* _SÉRIE D'EXERCICES_:
1. D'après le texte sur la livraison de livres, à partir de quelle date la loi dite « Darcos » sera-t-elle mise en place ?
2. Recopiez fidèlement le passage du texte sur la livraison de livres qui va de « Plusieurs sites de » jusqu'à « livre en stock. ».
+++ TEXTE EXTRAIT +++
Livraison à 3€ : une révolution ?

Livraison de livres

L’arrêté1 d’application vient de tomber : la loi dite « Darcos » sur le montant minimum de 3€ de frais de port pour les livraisons de livres neufs sera bien mise en place à partir du 7 octobre. Cette loi va-t-elle tout changer ?

Plusieurs sites de e-commerce proposent aujourd’hui des frais de livraison sur le livre à 0,01 € pour tous (Amazon) ou gratuite pour les détenteurs d’une carte de fidélité (Fnac). D’autres proposent des frais de ports à 0,01 € pour tous à partir d’un certain montant du panier (dès 7,00 € pour la FNAC). Cette situation crée une distorsion de concurrence, car la livraison joue un rôle clé dans notre expérience d’achat en ligne, surtout pour des produits à prix relativement bas tels que les livres. Elle peut être l’élément qui pousse l’utilisateur à finaliser sa commande ou au contraire, à abandonner son panier. Par ailleurs, une livraison quasi-gratuite peut décourager le déplacement vers un libraire physique, dont en outre rien ne garantit qu’il détiendra le livre en stock.
+++ DONNÉES FOURNIES +++
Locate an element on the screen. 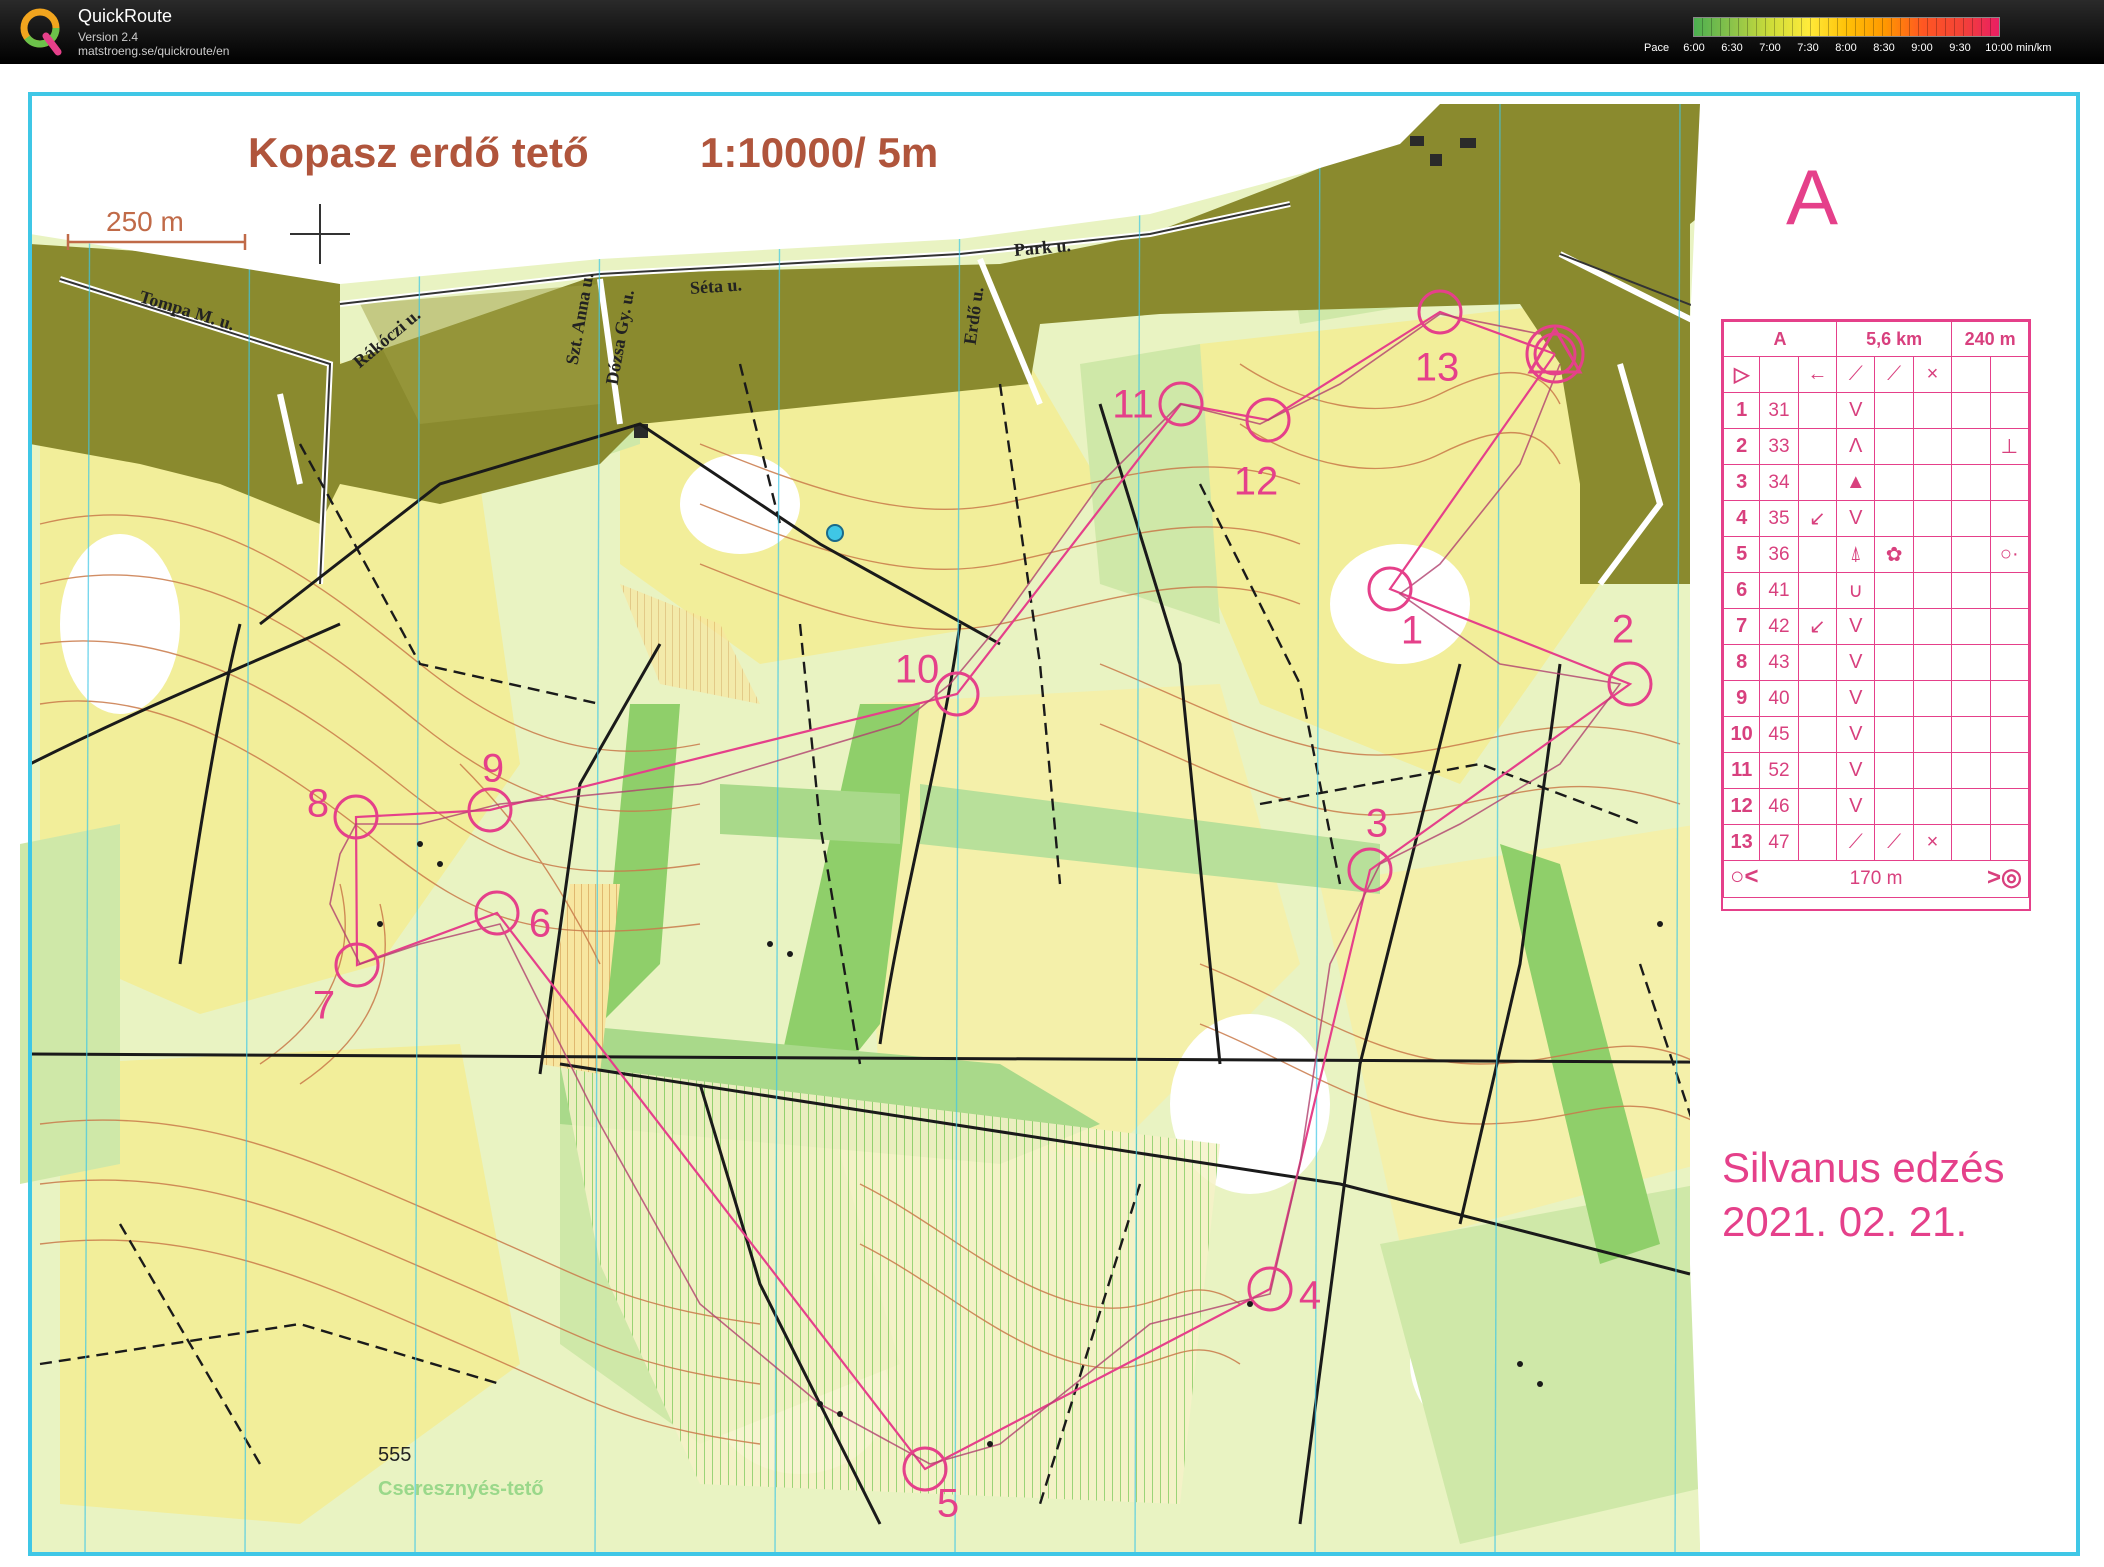 The height and width of the screenshot is (1567, 2104). control-code-cell: 46 is located at coordinates (1779, 806).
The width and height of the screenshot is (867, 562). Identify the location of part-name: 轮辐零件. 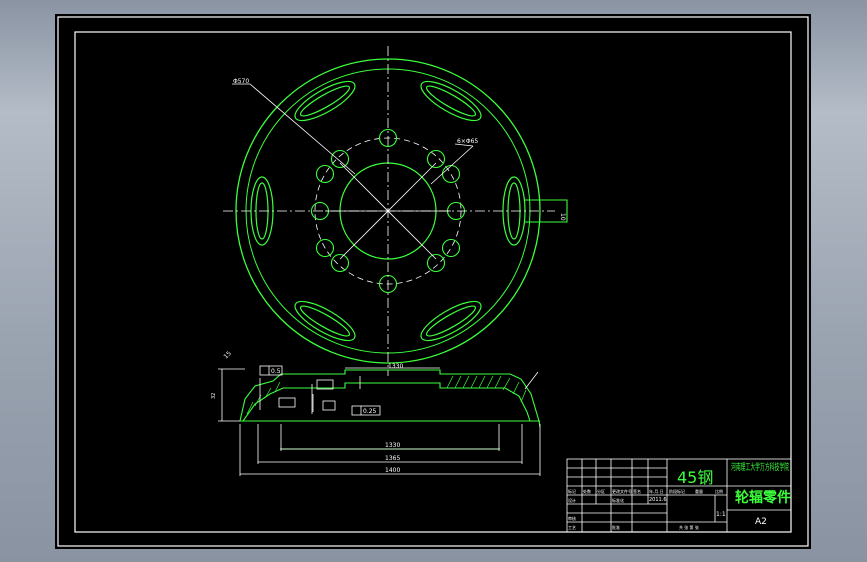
+++
* _CORRIGÉ PAR EXERCICE_:
1. À partir du 7 octobre.

2.
Plusieurs sites de e-commerce proposent aujourd’hui des frais de livraison sur le livre à 0,01 € pour tous (Amazon) ou gratuite pour les détenteurs d’une carte de fidélité (Fnac). D’autres proposent des frais de ports à 0,01 € pour tous à partir d’un certain montant du panier (dès 7,00 € pour la FNAC). Cette situation crée une distorsion de concurrence, car la livraison joue un rôle clé dans notre expérience d’achat en ligne, surtout pour des produits à prix relativement bas tels que les livres. Elle peut être l’élément qui pousse l’utilisateur à finaliser sa commande ou au contraire, à abandonner son panier. Par ailleurs, une livraison quasi-gratuite peut décourager le déplacement vers un libraire physique, dont en outre rien ne garantit qu’il détiendra le livre en stock.